Incidentally, some of the issues in TWAC had already been touched upon in part in Achebe’s earlier works notably – “The Education of a British Protected child”, “Home and Exile” and “The Trouble with Nigeria” books which overflow with wit, sarcasm, erudition, intellectual energy and boldness! Yet the reception to these books was not as hostile as the one accorded TWAC. A discerning reader noting the focus and thrusts of the hostile reactions will easily know why!
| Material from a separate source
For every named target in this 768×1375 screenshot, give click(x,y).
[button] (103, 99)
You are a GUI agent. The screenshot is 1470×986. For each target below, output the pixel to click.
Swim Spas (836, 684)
But beyond providing a history of a piece of our troubled past, TWAC, especially pp39-61, represents an important contribution to African aesthetics. It therefore extends Achebe’s thinking presented in his books “Home and Exile” and “The Education of a British protected child” on the role of literature and the artist in reclaiming the past, understanding the present and building the future. I find the notion of beneficent fiction in TWAC (p57) to represent a useful African position on the role of literature and writers in social engagement! For Achebe, the writer must be engaged as a moral obligation and must not “ally oneself with power against the powerless” or run the risk of producing “elegantly tired fiction” TWAC p.59
But TWAC is not only about criticisms, social or literary. Achebe addresses current issues including corruption and Boko Haram. He laments our cult of mediocrity which he believes is at the base of our present malaise. He argues for checks and balances to reduce the decadence, corruption and debauchery of the past several decades (p252) He argues for a strengthening of democratic institutions and for free and fair elections and looks forward to the emergence of a leader humbled by the trust people place on him/her and who is willing to use “the power given him for the good of the people?” p253. Achebe has been prophetic in the past. I hope GEJ and JEGA are listening to him. The successes of Edo and Ondo already encourage and challenge.